I feel strongly about supporting girls exploring technology fields. It matters, we need a constant stream of passionate and interested graduates to enter printing and manufacturing fields. Let me explain why this is meaningful to me:

Growing up in a family of engineers, I had regular exposure to technical fields. My father worked at Polaroid under Dr Land developing the instant colour film and the manufacturing processes to make it. Later he worked at Digital Equipment Co and Wang labs. Both my grandfathers and great grandfathers were engineers. When I was eight years old my dad taught me to change the oil on his sports car because he couldn’t fit under it, and I could. At ten years old he had me cutting wood on our bandsaw. I was his helper when we built tables, stools and bookcases. At twelve years old he taught me basic electronics including how to solder wires, read the stripes on resistors and schematic diagrams. He gave me kits to build buzzers and radios for Christmas presents.  I had five years of entry level summer jobs as an electronics technician in the first high tech boom around Boston, Massachusetts in the USA. My mother regularly filled a box with scrap shirt cardboard, tubes, boxes, paper. She made sure my brother and I had markers, pencils, glue and tape to make our own creations. No one complained if we got dirty.

As a consequence of my parents support at home, talking to technical people and learning about materials and how to build something was a familiar process. My brother and I were encouraged to study math and science. Now, as part of my work as a paper engineer, a creative and direct marketer,  I am often designing a structure for something I have never made before:  15,000 shaped pieces direct mail, 2500 hand folded origami invitations, 500 custom pop ups for a charity solicitation, ten paper sculpture table  centrepieces, or two 2m high skyscrapers out of board for a corporate event. On each job I consult with printers, die makers, paper companies and others to solve structural and design problems. However, it took me over fifteen years to find a profession that fit. I don’t want other girls going through the frustration and lack of support that I did. I digress…

My high school was all girls, so it was OK to study science and math, computers, as well as art and French. I had great teachers for biology, physics, and computer programming. I imagined myself as a famous scientist discovering new things. Marie Curie here I come. However, university was different.

I began university as a double major in physics and fine art. Many of my lectures had 300 men and two or three women. I was the only woman in my science labs, mechanical drawing, and calculus   classes. No one offered me summer internships that would lead towards a career.
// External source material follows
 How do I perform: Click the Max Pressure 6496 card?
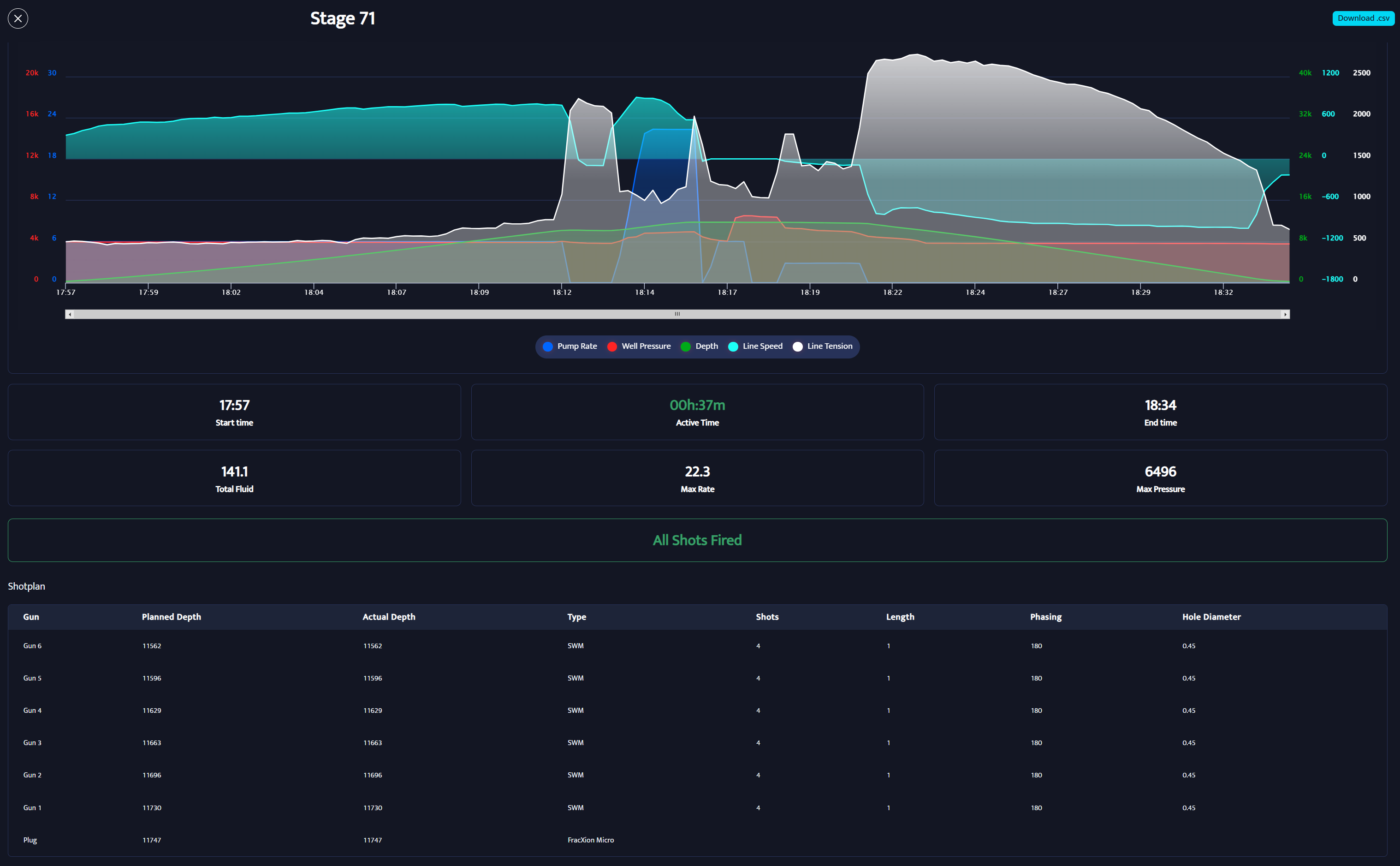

My academic advisor treated me like a freak. Male classmates teased each other if they spoke to me. I was very isolated. The idea of having that kind of isolation for thirty years of a career was confronting.  I could have been guided into printing, optics, reading satellite images, aerospace, product design. Many fields need technical expertise combined with visual or artistic judgments. After two years of study I dropped physics and graduated with a BA in fine Art.

It makes me angry and sad that I had so little support. I want to make sure that doesn’t happen to other young women. There was no clear path for women from school to careers in technical fields. The entry level electronics technician jobs I had in summer holidays led nowhere. University gave me no guidance, no mentoring. There was no where I could explore the range of careers in science and technology that where they needed my skills.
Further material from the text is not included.